3.4 Scripts vs. Functions

To this point, we have been mainly discussing scripts. However, there is a second block of code found in a script file. This second block of code is called a function. Functions differ from key-bound scripts in that they can return information after they finish executing. A function can also accept data from the calling script or function. The data passed to a function is called a parameter and the data returned to the calling script or function is called a return.

There are three types of functions:

Event Functions

JAWS performs event functions automatically when windows events occur. Without these event functions, JAWS does not speak system changes automatically.

You cannot create new event functions. However, you can modify existing event functions. You can also create application-specific versions of the event functions found in the default script file.

Some of the event functions within JAWS include:

JAWS performs the AutoStartEvent function each time an application is started or becomes active. JAWS performs the BottomEdgeEvent each time the active cursor reaches the bottom edge of a window. JAWS performs the FocusChangedEvent function when focus moves between applications, dialogs, and dialog controls. JAWS performs the NewTextEvent function each time any new text is written to the screen.

Built-in Functions

There are over 1300 built-in functions that are available for use in creating new or modifying existing JAWS scripts. You can think of the built-in functions as the building blocks of your scripts and functions. Some built-in functions include: SayLine, JawsCursor, NextWord, and PriorWord. You cannot modify existing built-in functions.
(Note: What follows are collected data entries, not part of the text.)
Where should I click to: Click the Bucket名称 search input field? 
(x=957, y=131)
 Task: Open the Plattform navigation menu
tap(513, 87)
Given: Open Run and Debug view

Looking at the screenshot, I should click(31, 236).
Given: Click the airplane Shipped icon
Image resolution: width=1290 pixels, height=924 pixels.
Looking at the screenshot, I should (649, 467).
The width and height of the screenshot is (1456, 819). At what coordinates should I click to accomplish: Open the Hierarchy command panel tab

Built-in functions are performed when they are called by another script or function. These functions are performed by placing the name of the function within the coded lines of another script or function. When the script gets to the line that includes the name of the function, the function is performed. This process is known as "calling" a function.

User-defined Functions

You can find user-defined functions in script files. These functions are developed by either Freedom Scientific script developers or by a script developer outside of Freedom Scientific. These user-defined functions have been created for some special purpose and can also be modified. Like built-in functions, user-defined functions are called from a script or another function.